Но вот топот коня по двору возвестил, что кто-то приехал.

Дуняша встрепенулась — она сердцем угадала, что это муж.

Скоро в комнату спешно вошел Павел Степанович и, перекрестясь, промолвил:

— Ну, жена, корми скорей мужа: страсть есть хочу!

С этими словами он уселся за стол.

При появлении молодого боярина в столовой избе лицо Дуняши вспыхнуло легкой краской — она до сих пор не могла отделаться от этой досадной краски при встречах с мужем. Смущение сказалось и в голосе, когда она проговорила:

— Обед давно поспел… Сейчас нести прикажу.

Во все время обеда они молчали; только откушав, Павел Степанович прервал молчание вопросом:

— Сбитню дашь? Есть горячий?

— Как же, как же! Знаю, что любишь, подготовила, — торопливо ответила боярыня.

— После обеда вели-ка вещи мои собирать да увязывать. Пора сбираться начать… — сказал боярин.

— Вещи? Как? — полуиспуганно-полуудивленно спросила Авдотья Тихоновна.

— Ах да! Я запамятовал, что тебе еще ничего не сказывал: ведь я в путь-дорогу отправляюсь.

— Куда? — упавшим голосом промолвила боярыня.

— Далеко! За море, в аглицкую землю, с Микулиным, послом государевым. Дня этак через два едем…

Ничего не ответила Дуняша, только крупные слезы сверкнули на ее глазах да рука, державшая в это время мису, задрожав, тяжело опустила ее на стол.

Павел Степанович спокойно допил сбитень, встал, отмолился на иконы и, готовясь удалиться для послеобеденного сна, еще раз напомнил:

— Так сегодня же беспременно сборы надо начать… Э! Да ты никак плачешь! — воскликнул он, заметив слезы жены. — Полно!

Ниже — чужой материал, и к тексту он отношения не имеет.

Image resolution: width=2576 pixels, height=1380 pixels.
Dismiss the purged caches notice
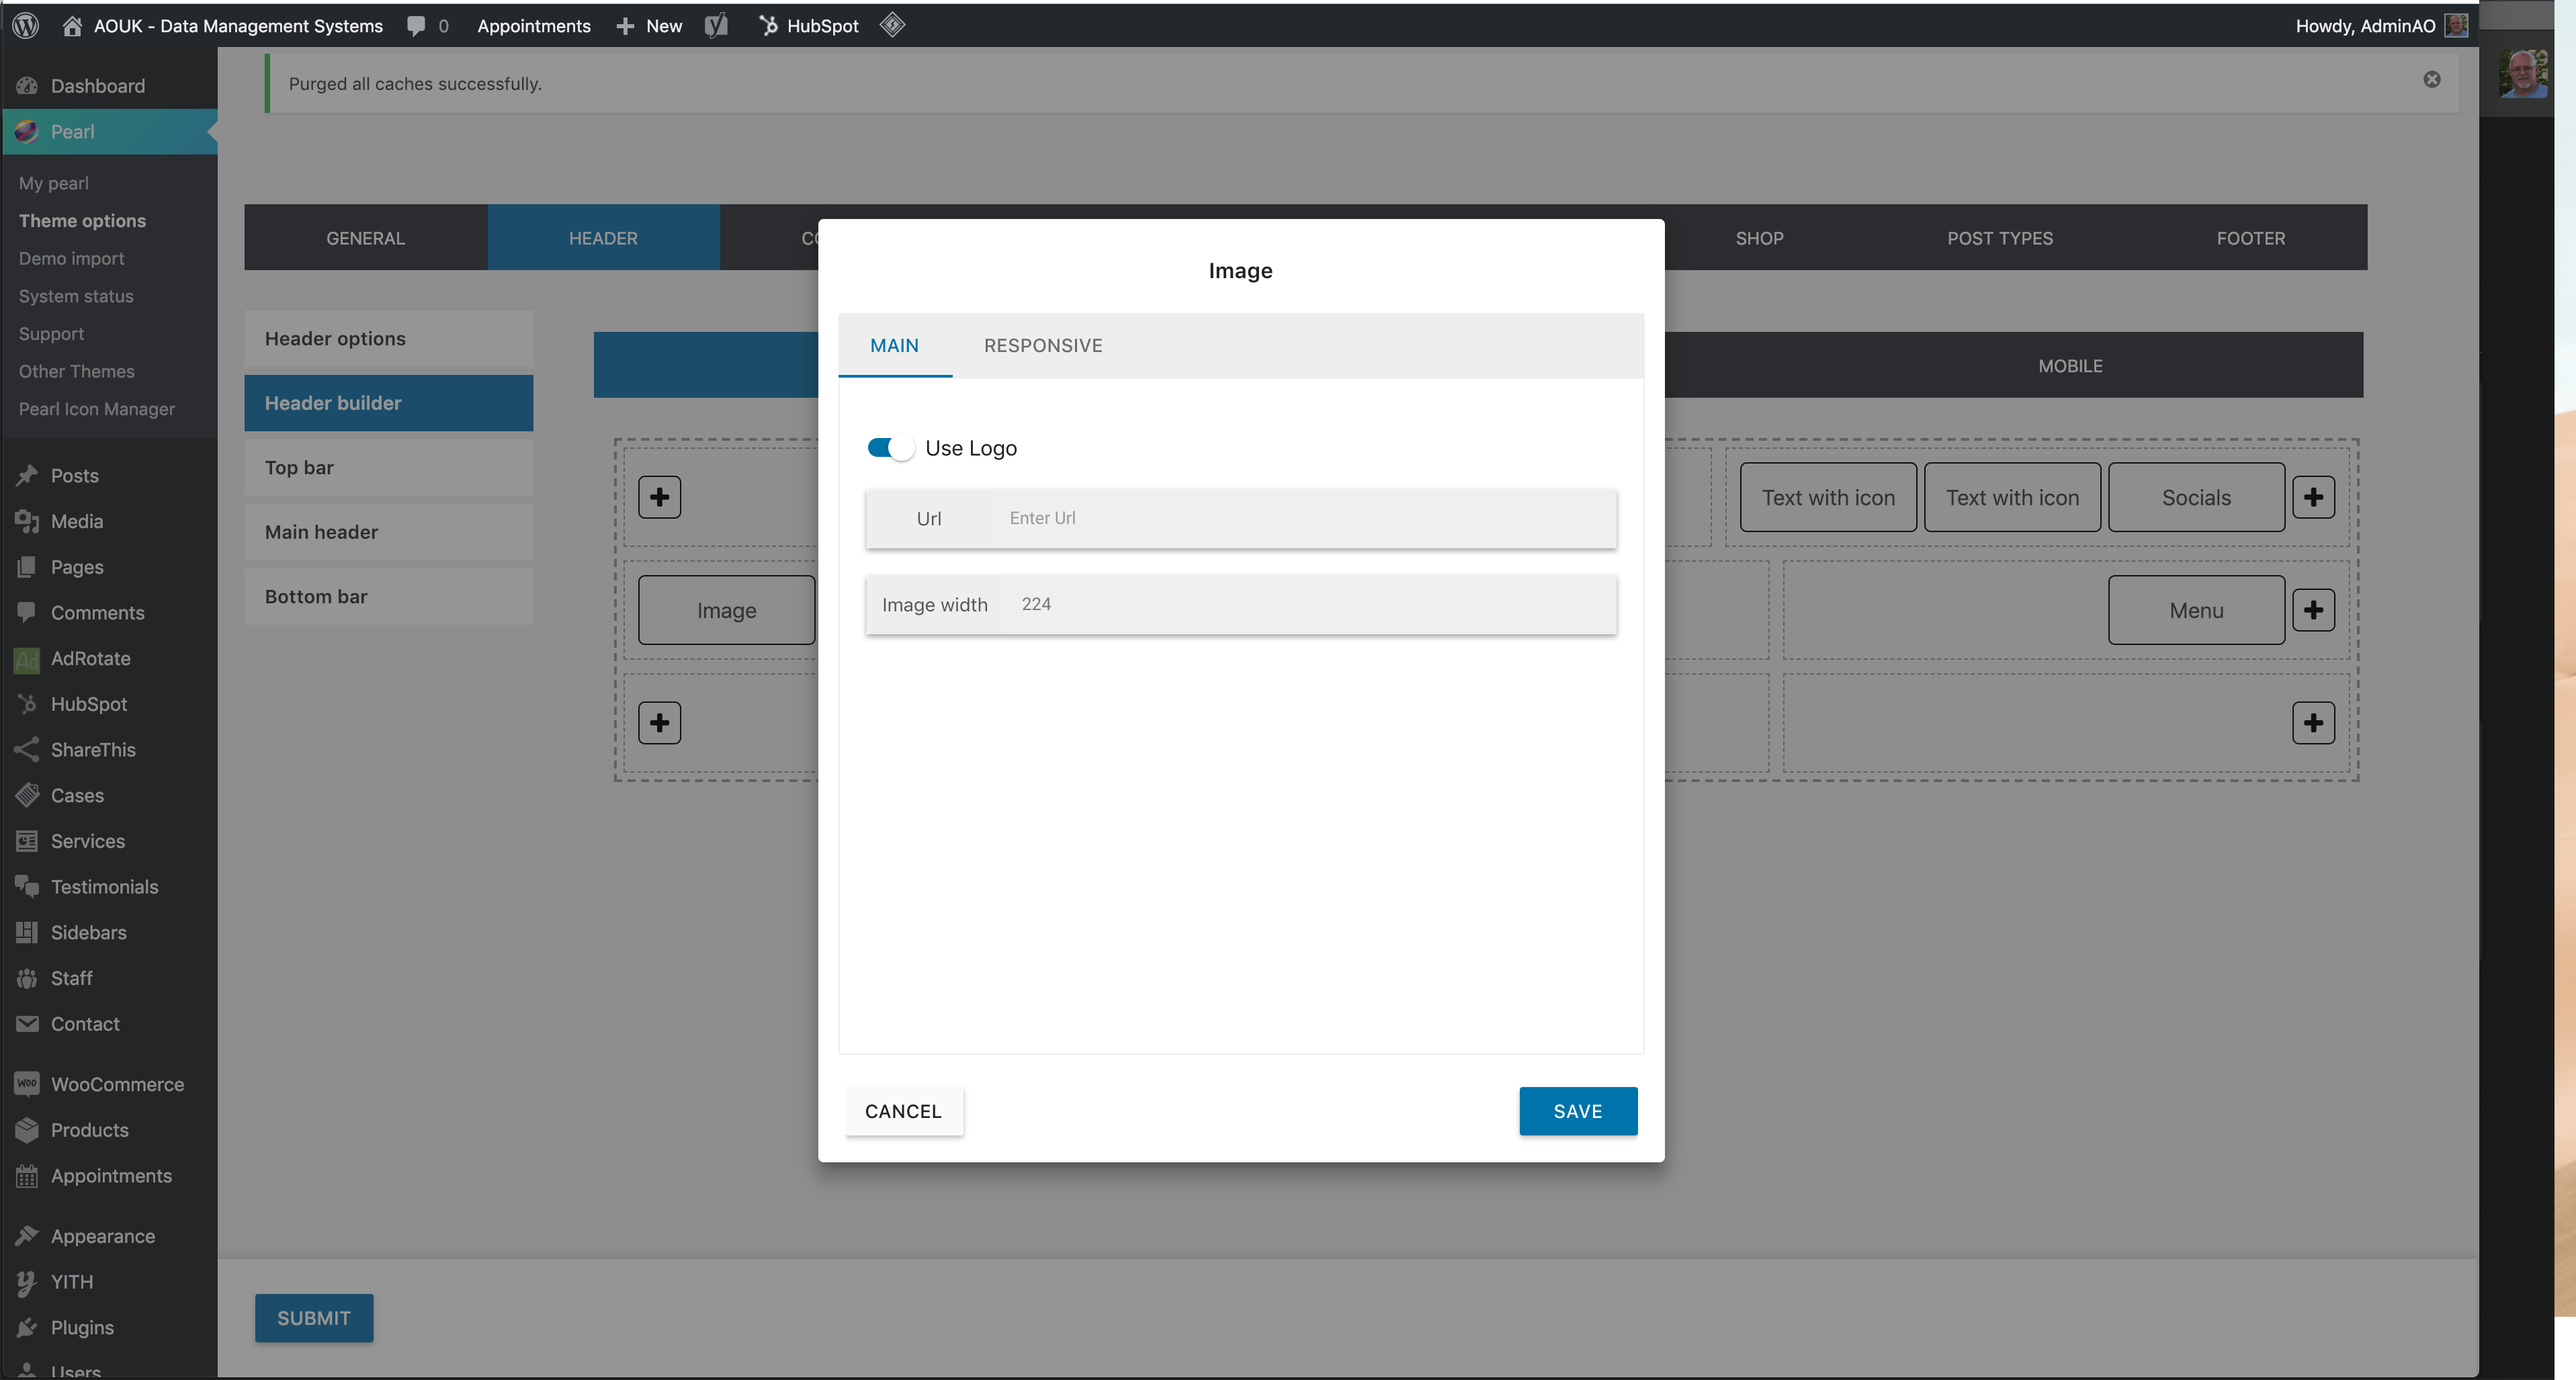click(x=2431, y=80)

Не навек расстаемся, приеду опять…

Он наклонился к жене, слегка прикоснулся губами к ее щеке и, позевывая, вышел из столовой избы.

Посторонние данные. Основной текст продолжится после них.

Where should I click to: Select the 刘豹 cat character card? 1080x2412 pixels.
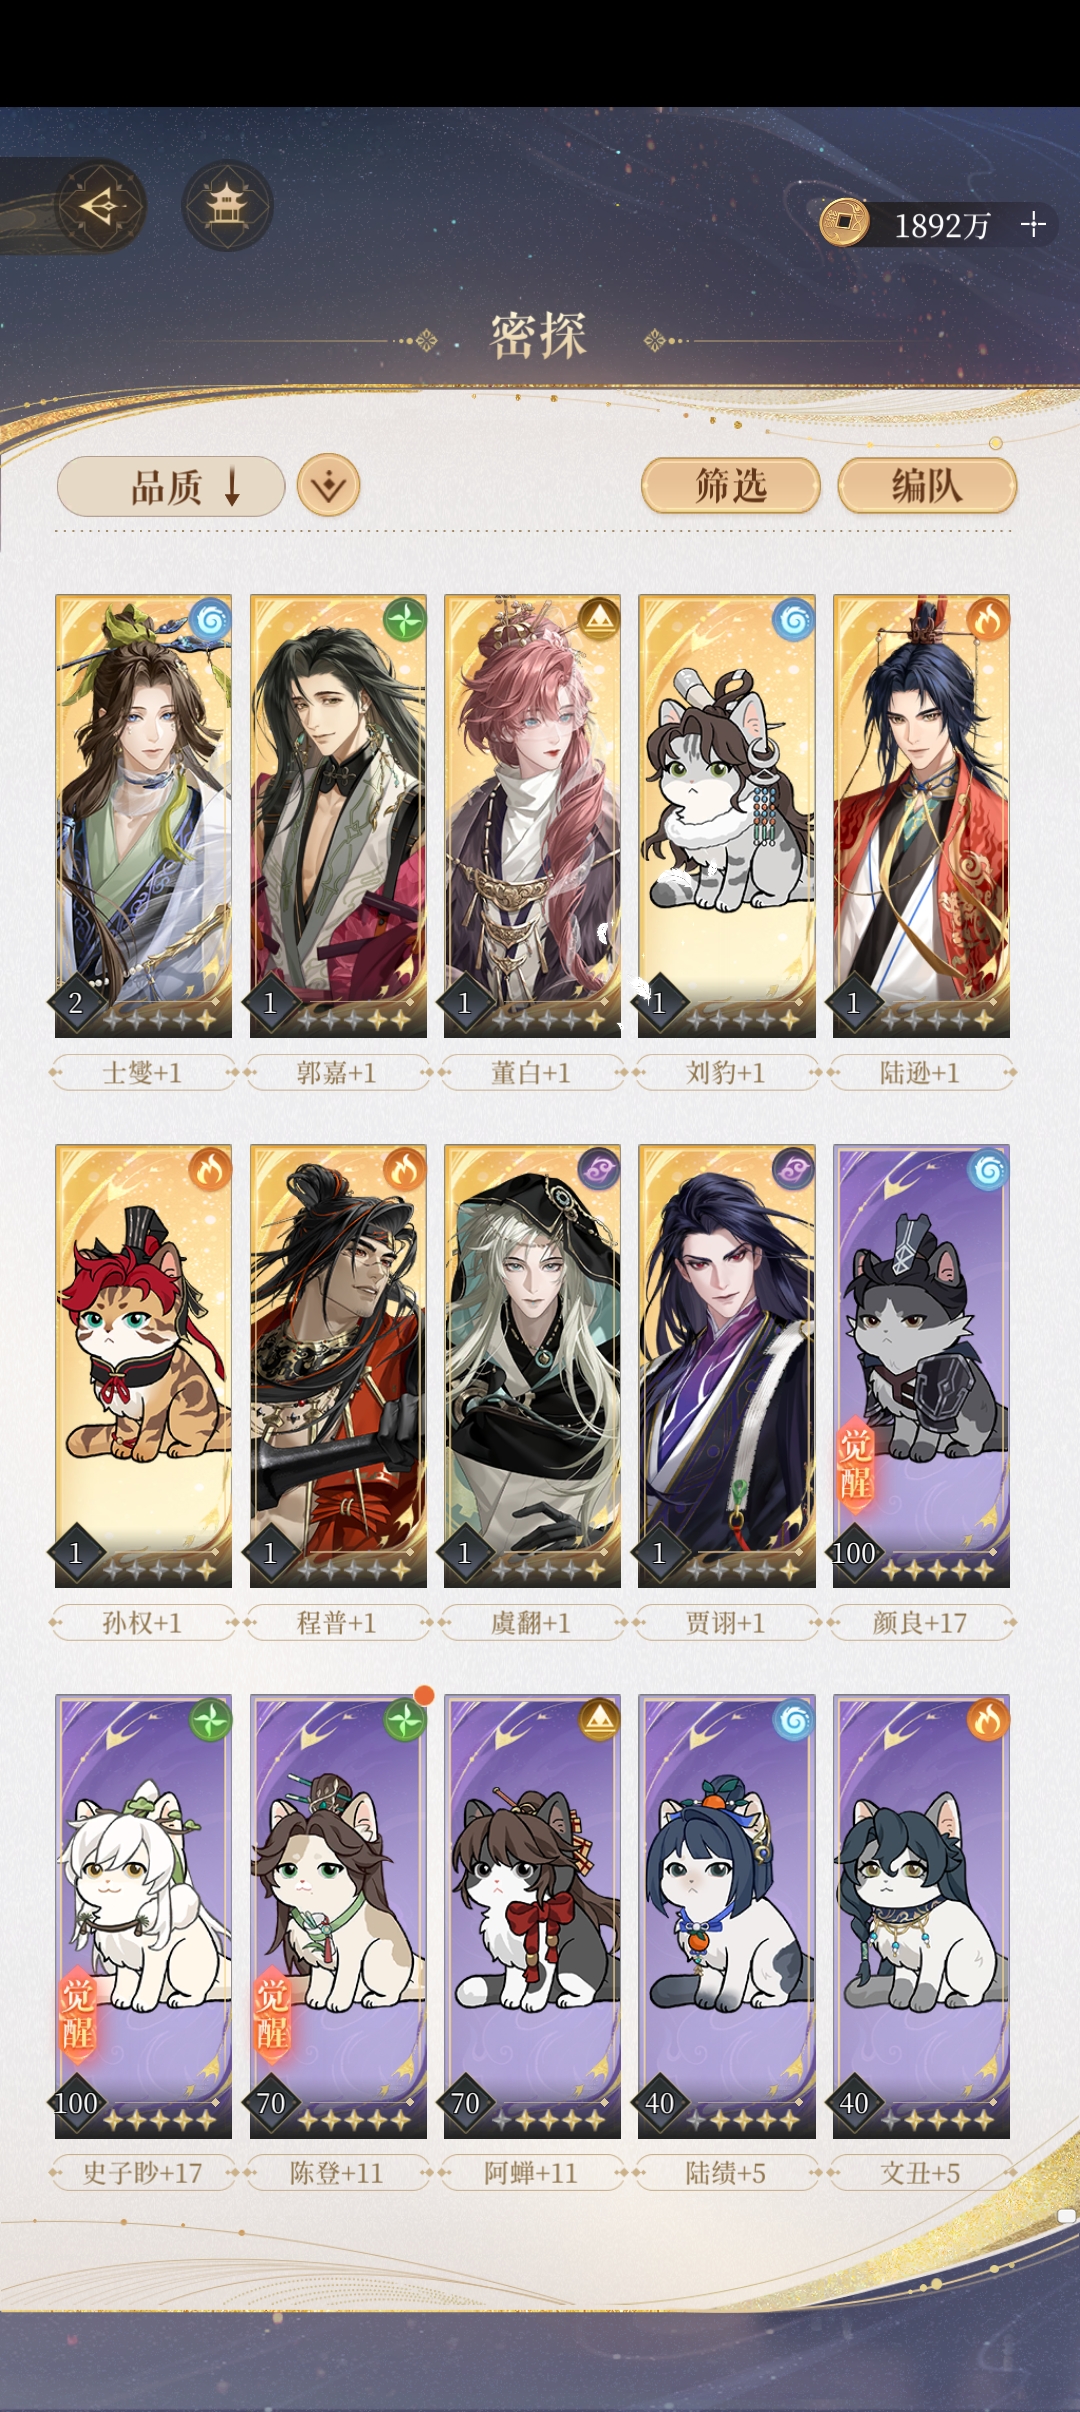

А Авдотья Тихоновна по уходе мужа опустила голову, закрыла лицо руками и заплакала.

Тихи были ее слезы, но они были горше громких рыданий. Чувствовала молодая женщина, что будто оторвалось что-то от ее сердца, оттого-то и ноет оно, и бьется мучительно. И катятся слезы — вон уж сквозь сжатые пальцы рук пробиваются. Но не излиться в них горю до той поры, пока не исчезнут бесследно, не заменятся новыми те думы, которыми полна голова боярыни: «Покидает меня мой желанный, оставляет сиротой горемычною! Ах, не люба я, знать, ему, соколику, что не желает он меня, своей жены молодой!»

А когда исчезнут эти думы?

XXXV. Мед с полынью

Заря догорала.

Шумные днем московские улицы затихали в полумраке. Отблеск заката уже слабо виднелся на кресте колокольни Ивана. С реки тянуло легкою ночною сыростью.

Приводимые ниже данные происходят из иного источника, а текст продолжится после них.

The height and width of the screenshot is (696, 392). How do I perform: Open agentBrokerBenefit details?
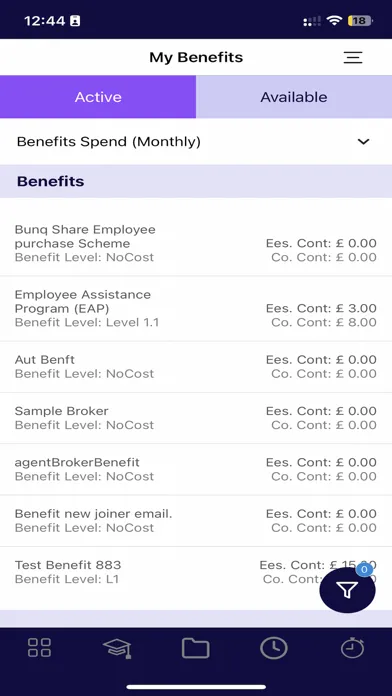point(196,469)
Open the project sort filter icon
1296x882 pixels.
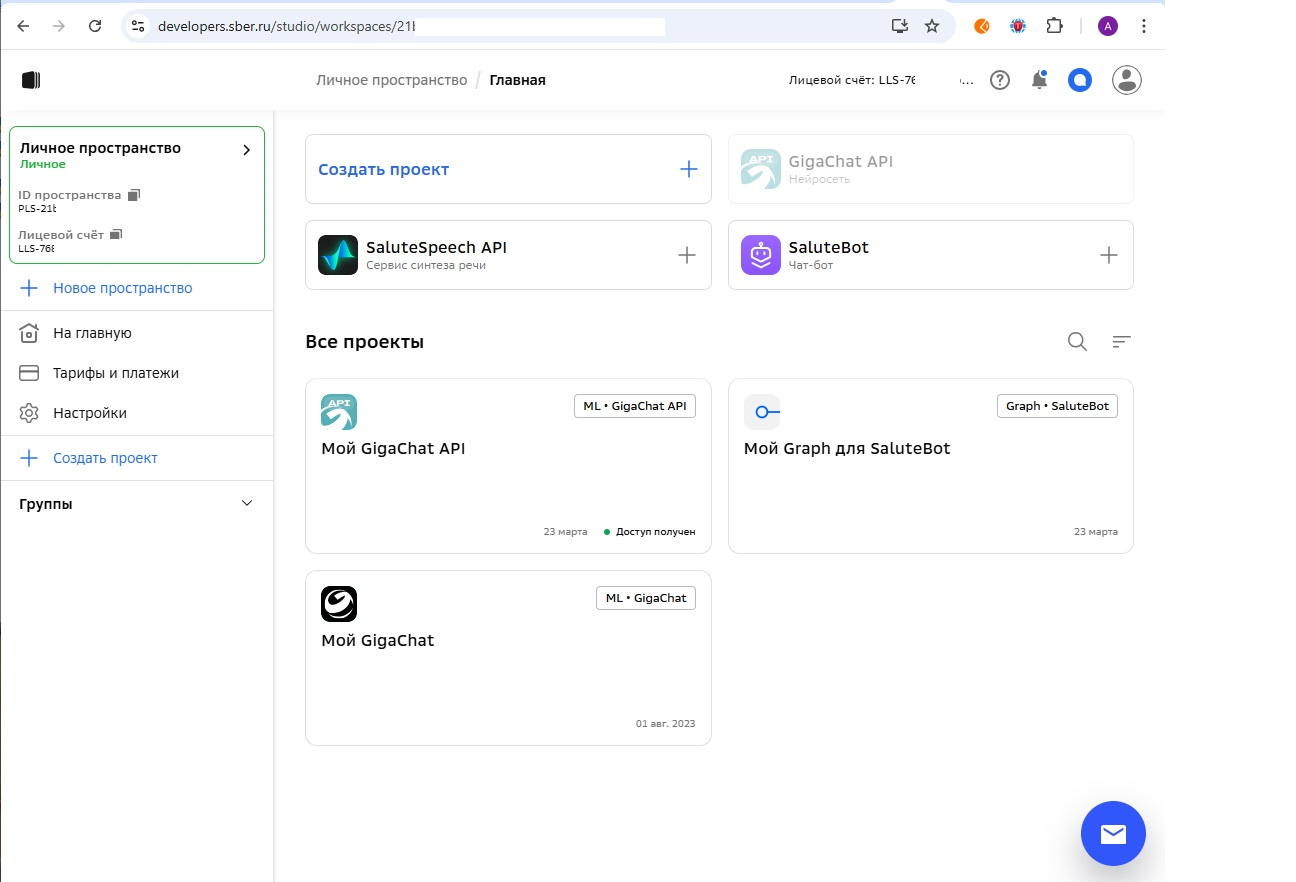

В это время Никита, племянник Безземельного, спешно направлялся к городской окраине. Он часто поднимал голову, взглядывал на все более темнеющее небо и подбавлял шагу. В конце концов он уже не шел, а почти бежал. Тревога виднелась у него на лице. Вдруг он замедлил шаг и вздохнул облегченно.

— Слава богу! Ее еще нет! — пробормотал Никита, всматриваясь в даль сквозь сумрак.